Google Research has proposed a new method to improve the efficiency and accuracy of image-based computer vision training workflows by improving the way that the images in a data set are shrunk at the pre-processing stage.
In the paper Learning to Resize Images for Computer Vision Tasks, researchers Hossein Talebi and Peyman Milanfar utilize a CNN to create a new hybrid image resizing architecture that produces a notable improvement in recognition results obtained over four popular computer vision datasets.
The paper observes that the rescaling/resizing methods that are currently used in automated machine learning pipelines are decades out of date, and frequently use just basic bilinear, bicubic and nearest neighbor resizing – methods which treat all pixels indiscriminately.
By contrast, the proposed method augments the image data via a CNN and incorporates that input into the resized images that will ultimately pass through the model’s architecture.
Image Constraints in AI Training
In order to train a model that deals with images, a machine learning framework will include a pre-processing stage, where a disparate variety of images of various sizes, color spaces and resolutions (that will contribute to the training dataset) are systematically cropped and resized into consistent dimensions and a stable, single format.
In general this will involve some compromise based around the PNG format, where a trade-off between processing time/resources, file size and image quality will be established.
Since faces (and other possible subjects) rarely fit into the required square ratio, black bars may need to be added (or wasted space permitted) in order to homogenize the images, further cutting down the actual usable image data:
As GPU capabilities have improved in recent years, with the new generation of NVIDIA cards outfitted with increasing amounts of video-RAM (VRAM), average contributing image sizes are beginning to increase, though 224×224 pixels is still pretty standard (for instance, it is the size of the ResNet-50 dataset).
Fitting Batches Into VRAM
The reason the images must all be the same size is that gradient descent, the method by which the model improves over time, requires uniform training data.
The reason the images have to be so small is that they must be loaded (fully decompressed) into VRAM during training in small batches, usually between 6-24 images per batch.
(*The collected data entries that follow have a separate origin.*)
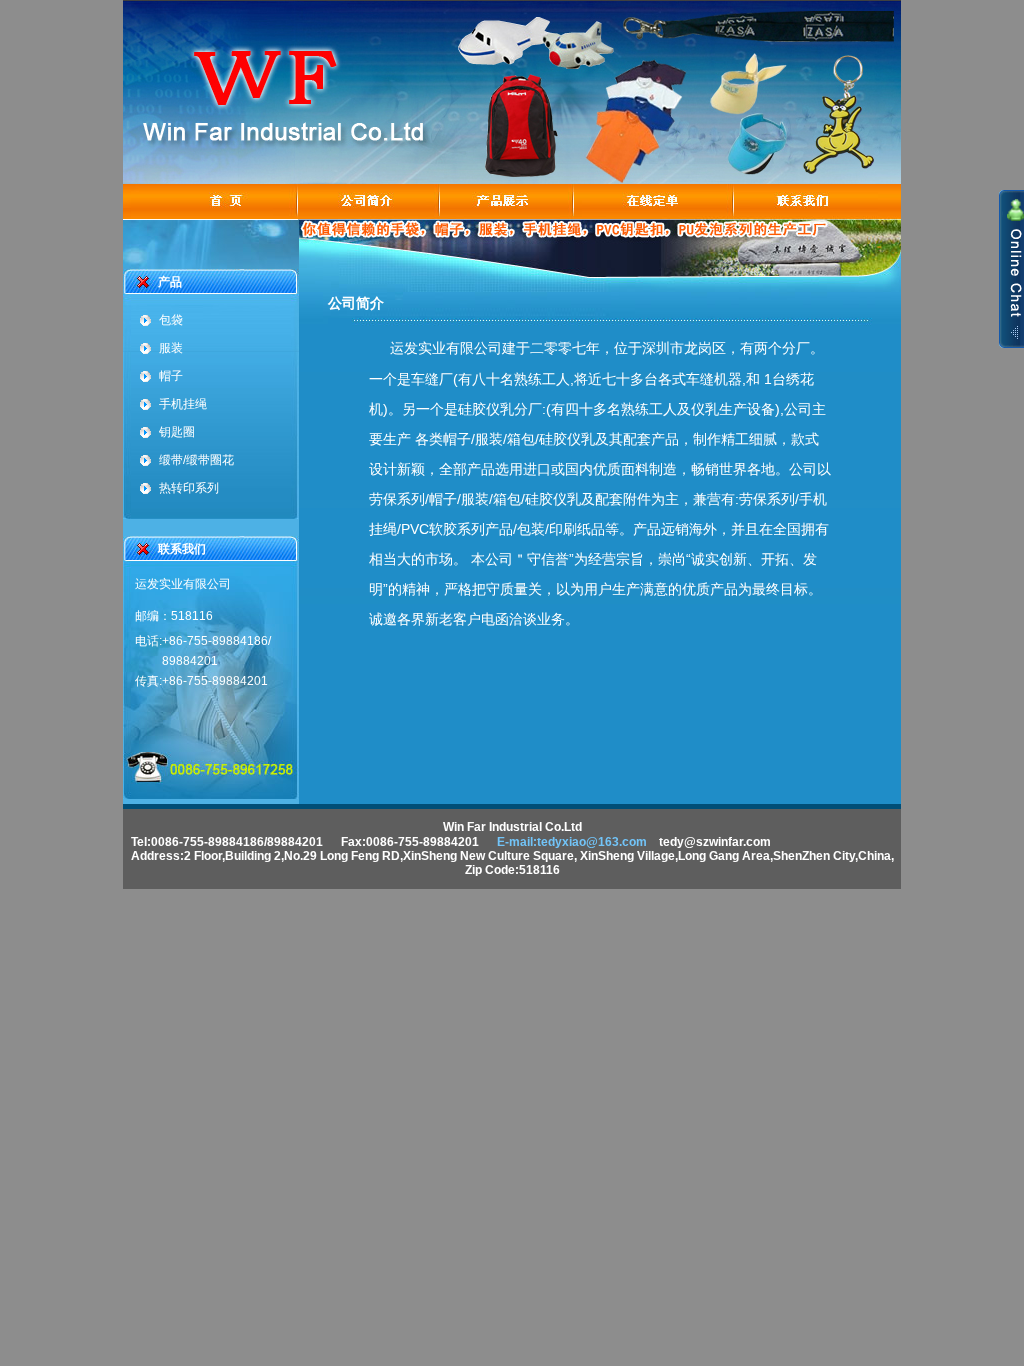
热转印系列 (189, 488)
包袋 (171, 320)
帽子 (171, 376)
Too few images per batch, and there is not enough group material to generalize well, in addition to extending the training time; too many, and the model may fail to obtain necessary characteristics and detail (see below).
This ‘live loading’ section of the training architecture is called the latent space. This is where features are repeatedly extracted from the same data (i.e. the same images) until the model has converged to a state where it has all the generalized knowledge it needs to perform transformations on later, unseen data of a similar type.
This process generally takes days, though it can take even a month or more of constant and unyielding high volume 24/7 cogitation to achieve useful generalization. Increases in VRAM size are only helpful up to a point, since even minor increments in image resolution can have an order-of-magnitude effect on processing capacity, and related effects on accuracy that may not always be favorable.
Using greater VRAM capacity to accommodate higher batch sizes is also a mixed blessing, as the greater training speeds obtained by this are likely to be offset by less precise results.
Therefore, since the training architecture is so constrained, anything that can effect an improvement within the existing limitations of the pipeline is a notable achievement.
How Superior Downsizing Helps
The ultimate quality of an image that will be included in a training dataset has been proven to have an improving effect on the outcome of training, particularly in object recognition tasks. In 2018 researchers from the Max Planck Institute for Intelligent Systems contended that the choice of resampling method notably impacts training performance and outcomes.
Additionally, prior work from Google (co-written by the new paper’s authors) has found that classification accuracy can be improved by maintaining control over compression artefacts in dataset images.
The CNN model built into the new resampler combines bilinear resizing with a ‘skip connection’ feature that can incorporate output from the trained network into the resized image.
Unlike a typical encoder/decoder architecture, the new proposal can act not only as a feed-forward bottleneck, but also as an inverse bottleneck for up-scaling to any target size and/or aspect ratio. Additionally, the ‘standard’ resampling method can be swapped out for any other suitable traditional method, such as Lanczos.
High Frequency Details
The new method produces images that in effect seem to ‘bake’ key features (that will ultimately be recognized by the training process) directly into the source image. In aesthetic terms, the results are unconventional:
The researchers note that these initial experiments are exclusively optimized for image recognition tasks, and that in tests their CNN-powered ‘learned resizer’ was able to achieve improved error rates in such tasks. The researchers intend in future to apply the method to other types of image-based computer vision applications.